On some policies, a blanket limit is used, or a limit of loss/liability. If a blanket limit is used you should still ask the values declared for the location. A policy can also be issued with no co-insurance requirement.
Regardless of what co-insurance clause is included, it is always dependent on proper evaluation of replacement cost at inception of the policy.
COMMERCIAL GENERAL LIABILITY – The standard liability form of coverage protecting commercial entities for the liabilities for bodily injury and property damages losses arising from their operations.
CONSEQUENTIAL DAMAGE – A loss, which is an indirect result of an accident or fire, e.g. food spoiled through breakdown of a refrigerator.
CONSTRUCTIVE TOTAL LOSS – A partial loss but where the damage is so extensive that repairs would cost as much or more than the repaired property would be worth, or the limit of insurance.
CONTINGENT BUSINESS INTERRUPTION INSURANCE – The insurance against loss due to interruption of business by fire or other insured peril occurring at another’s premises, such as those of a supplier or a large customer.
CONTINGENT LIABILITY – A liability which may be incurred by an insured as a result of negligence on the part of independent persons engaged by him to perform work. The most common example is the contingent liability of a principal contractor, which may result from construction operations undertaken by his subcontractors.
CONTRACT BOND – In general terms, a surety bond guaranteeing the performance of a contract. Usually associated with construction work, but these bonds can cover any kind of contract. Performance, labour and material payment, supply and maintenance bonds are contract bonds.
CONTRACTOR’S PROTECTIVE LIABILITY – A liability insurance form protecting the contractor in the event of claims resulting from operations conducted on his behalf by independent contractors or subcontractors. This insurance is included in the coverage provided by the Commercial General Liability form.
CONTRACTUAL LIABILITY – Liability assumed by contract either written or implied. Legal liability policies are based upon liability in tort or negligence and have a ore limited coverage normally for contractual liability. The Commercial General Liability policy includes coverage for claims for bodily injury and property damage assumed under specified types of contracts.

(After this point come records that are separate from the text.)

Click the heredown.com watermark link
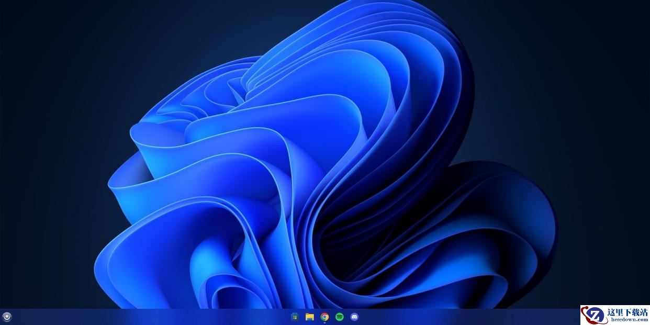This screenshot has width=650, height=325. [627, 319]
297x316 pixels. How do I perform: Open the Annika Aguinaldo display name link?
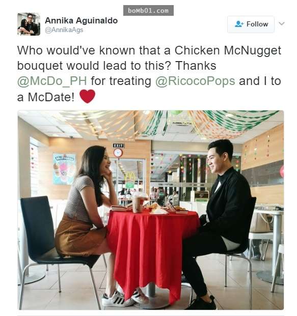(x=81, y=20)
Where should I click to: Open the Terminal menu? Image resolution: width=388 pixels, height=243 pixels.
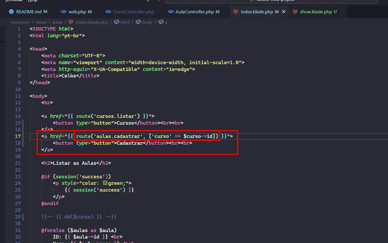[14, 1]
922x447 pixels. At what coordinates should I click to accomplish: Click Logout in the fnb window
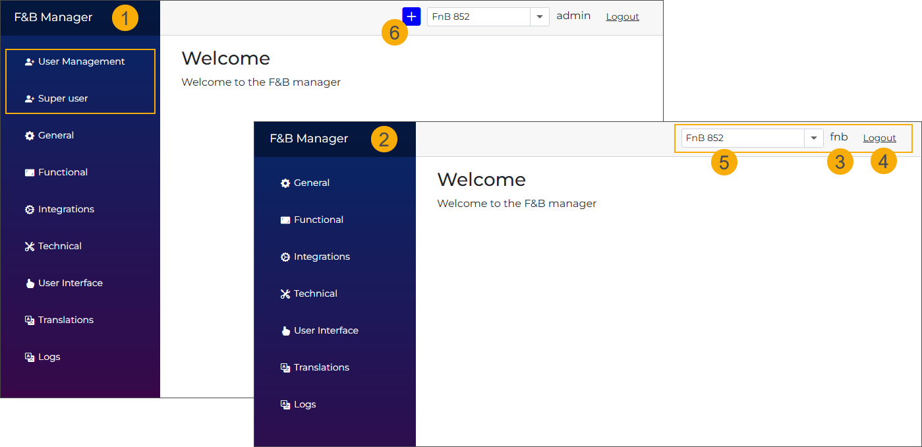point(879,137)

COUNTER-SIGNATURE – Policies usually have a facsimile printed signature of a company officer at the bottom. They must also be individually signed by hand, usually by the agent. This signature is the “counter” signature.
COVER – To insure.
COVERAGE – Insurance.
COVER NOTE – A document which tells the insured that the insurance described therein is in effect. Since there are often delays in issuing formal policies, a cover note gives the insured a description of what insurance is in effect.